Directions ▸ Copy out each line below exactly as written.

[Saved data entries]
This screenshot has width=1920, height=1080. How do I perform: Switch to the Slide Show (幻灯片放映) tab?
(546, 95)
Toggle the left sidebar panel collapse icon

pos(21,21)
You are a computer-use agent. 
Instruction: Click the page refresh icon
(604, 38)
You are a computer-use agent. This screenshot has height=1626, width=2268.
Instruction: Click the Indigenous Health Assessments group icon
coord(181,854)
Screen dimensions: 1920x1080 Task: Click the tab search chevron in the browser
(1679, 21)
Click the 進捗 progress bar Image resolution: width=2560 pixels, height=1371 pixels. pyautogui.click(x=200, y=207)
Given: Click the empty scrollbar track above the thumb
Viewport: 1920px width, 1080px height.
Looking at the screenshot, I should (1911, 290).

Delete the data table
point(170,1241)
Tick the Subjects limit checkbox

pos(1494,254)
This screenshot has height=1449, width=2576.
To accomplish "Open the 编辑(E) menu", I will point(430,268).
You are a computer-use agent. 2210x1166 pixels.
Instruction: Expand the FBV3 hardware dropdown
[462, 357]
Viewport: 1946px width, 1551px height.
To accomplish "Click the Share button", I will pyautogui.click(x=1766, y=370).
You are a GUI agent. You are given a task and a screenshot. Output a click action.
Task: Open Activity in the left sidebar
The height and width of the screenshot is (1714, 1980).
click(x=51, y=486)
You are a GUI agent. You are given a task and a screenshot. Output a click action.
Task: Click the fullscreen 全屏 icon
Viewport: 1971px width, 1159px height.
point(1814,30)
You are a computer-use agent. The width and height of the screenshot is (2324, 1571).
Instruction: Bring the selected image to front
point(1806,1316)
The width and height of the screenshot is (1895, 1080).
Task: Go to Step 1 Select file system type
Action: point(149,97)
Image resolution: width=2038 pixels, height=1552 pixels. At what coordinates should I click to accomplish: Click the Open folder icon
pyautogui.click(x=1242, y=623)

Solution for this exercise ▸
This screenshot has width=1920, height=1080. How do I perform: Switch to the Slide Show (幻灯片放映) tab?
(546, 95)
Toggle the left sidebar panel collapse icon

pos(21,21)
You are a computer-use agent. 
Instruction: Click the page refresh icon
(604, 38)
You are a computer-use agent. This screenshot has height=1626, width=2268.
Instruction: Click the Indigenous Health Assessments group icon
coord(181,854)
Screen dimensions: 1920x1080 Task: Click the tab search chevron in the browser
(1679, 21)
Click the 進捗 progress bar Image resolution: width=2560 pixels, height=1371 pixels. pyautogui.click(x=200, y=207)
Given: Click the empty scrollbar track above the thumb
Viewport: 1920px width, 1080px height.
Looking at the screenshot, I should (1911, 290).

Delete the data table
point(170,1241)
Tick the Subjects limit checkbox

pos(1494,254)
This screenshot has height=1449, width=2576.
To accomplish "Open the 编辑(E) menu", I will point(430,268).
You are a computer-use agent. 2210x1166 pixels.
Instruction: Expand the FBV3 hardware dropdown
[462, 357]
Viewport: 1946px width, 1551px height.
To accomplish "Click the Share button", I will pyautogui.click(x=1766, y=370).
You are a GUI agent. You are given a task and a screenshot. Output a click action.
Task: Open Activity in the left sidebar
The height and width of the screenshot is (1714, 1980).
click(x=51, y=486)
You are a GUI agent. You are given a task and a screenshot. Output a click action.
Task: Click the fullscreen 全屏 icon
Viewport: 1971px width, 1159px height.
point(1814,30)
You are a computer-use agent. The width and height of the screenshot is (2324, 1571).
Instruction: Bring the selected image to front
point(1806,1316)
The width and height of the screenshot is (1895, 1080).
Task: Go to Step 1 Select file system type
Action: point(149,97)
Image resolution: width=2038 pixels, height=1552 pixels. At what coordinates should I click to accomplish: Click the Open folder icon
pyautogui.click(x=1242, y=623)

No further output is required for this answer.